Much like Styria, the Dutch Lion in Max Verstappen roared throughout the whole weekend. Climaxing in a rare ‘grand slam’ victory, Max took pole, fastest lap, the win, all whilst leading every lap from start to finish. Forty-six seconds in front of Hamilton in P4. Smashing the largest margin of victory at the Red Bull Ring by 33 seconds. Yikes.
Luckily for me, however, unlike with the first race, I’m pleased to report I may be able to fill an article with race events despite what can only be described as pure Dutch domination.
This time around, the events of the weekend truly began on Saturday. Picture the scene: It’s Q3, you’ve got the Red Bulls, the Mercedes, a combination of the five midfield teams, George Russell…yes, you read that correctly. For the first time since Monza 2018, Williams got through to the third round of qualifying. Not only that, but potential Mercedes candidate Russell put his car into P8 with help from a penalty for Sebastian Vettel.
Unfortunately for Russell, a phrase often used, he failed to score points again. Mr Saturday was hit by his usual Sunday blues, being overtaken by Fernando Alonso with only six laps remaining, despite putting up a solid defence for several laps. Despite the lack of points, the performance over the two weekends, with Russell nearly scoring points too at Styria before an engine failure, bodes well not only for Williams’ future but also the man himself.

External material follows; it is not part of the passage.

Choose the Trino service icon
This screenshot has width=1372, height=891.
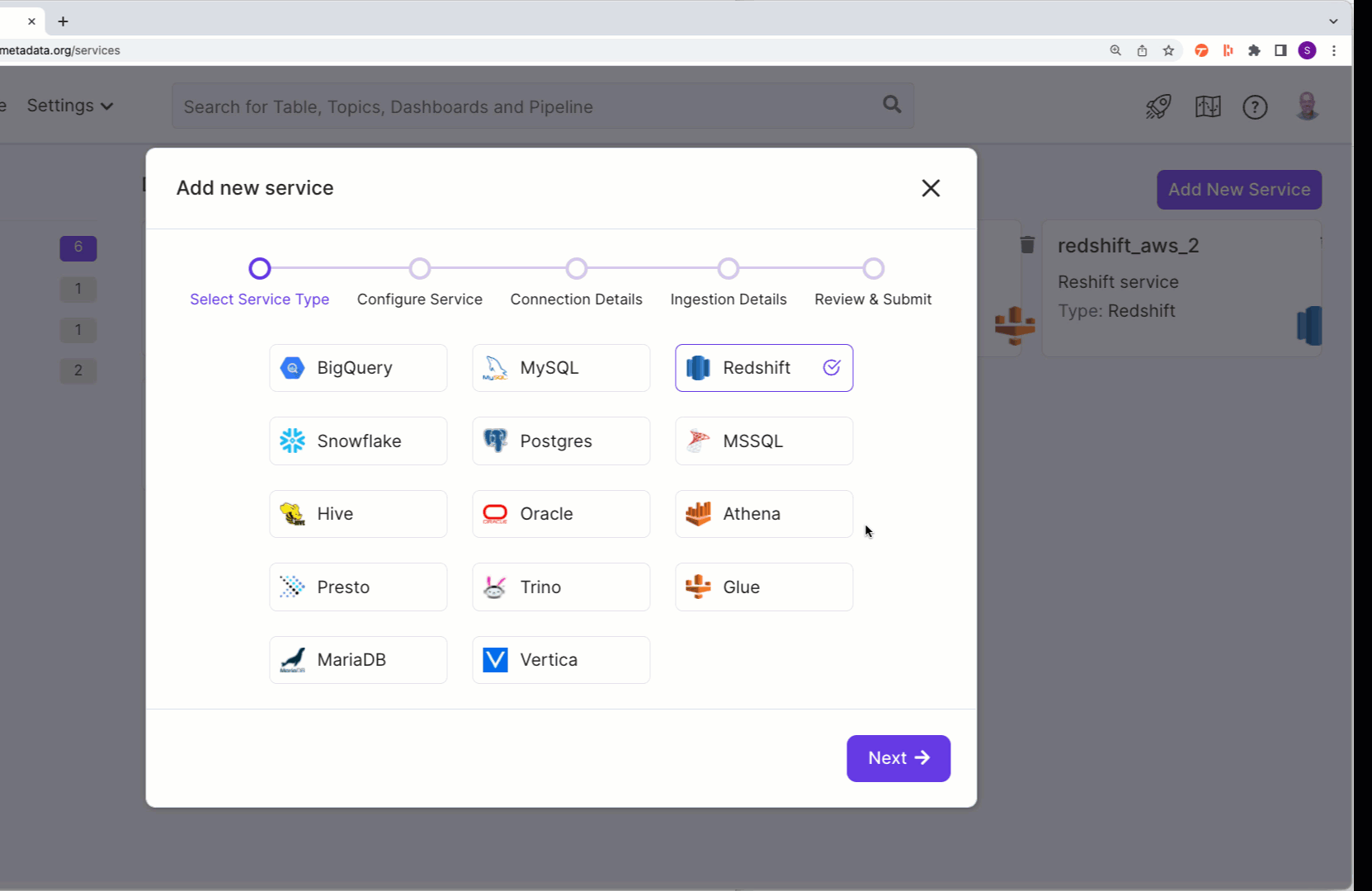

The greatest unknown in F1 right now is the coveted drive next to Hamilton at Mercedes. Despite an underwhelming campaign so far, Mercedes have repeatedly said they are focusing efforts on 2022 due to regulation changes, despite vocal frustration from Lewis over the lack of focus on the title fight. During the double-header, the Silver Arrows announced that Hamilton would stay with the team for another two seasons, yet his teammate Valtteri Bottas is still left in limbo.
It appears, however, that his uncertainty will come to an end – every report coming out of the paddock points at Mercedes announcing Russell for 2022 at next weekend’s British Grand Prix, a move that will not come as a shock given the Brit’s performance in Austria.
Aside from Russell, the rest of the midfield action also revolved around the young hotshots in the formula. On Saturday, Lando Norris proved once again why he’s worth the hype, putting his car in P2 alongside Max Verstappen, outqualifying both Mercedes, Perez’s Red Bull, and of course his teammate Ricciardo, who once again struggles to get to grips with his McLaren.
Speaking of Perez, he was at the centre of what turned out to be a rather busy day for the FIA stewards. On lap 4, Perez attempted to overtake Norris around Turn 4, a move that has become infamous for its high risk – high reward nature. For Perez, the risk did not pay off, as Norris closed the door on the Mexican driver, a sight which gave many at Red Bull flashbacks to the 2020 Albon – Hamilton incident. For this move, Norris received a 5-second penalty. You would think that would be enough warning for the drivers to be cautious about aggressive defending – but evidently, it was not.
A grand total of seven five second penalties were handed out throughout the race, including two for Perez, who, after rightly complaining about Norris’ defending, proceeded to do the exact same thing to Leclerc…twice. To make matters even worse for the stewards’ sanity, they then had to summon 8 of the drivers after the race for double yellow flag infringements – not precisely ideal for a Sunday evening.
With a double dose of Red Bull’s home Grand Prix behind us, as the orange plumes of smoke settle from the dedicated Verstappen grandstand, we move onto the British Grand Prix, at the home of F1 motorsport in Silverstone. The championship fight, albeit looking somewhat one-sided at the moment, is far from over, as Hamilton will attempt to claw back the margin at his home race. The British GP will see the return of max capacity; with an expected 150,000 fans to watch the race on Sunday, will it be enough to push the Mercedes challenge on Red Bull?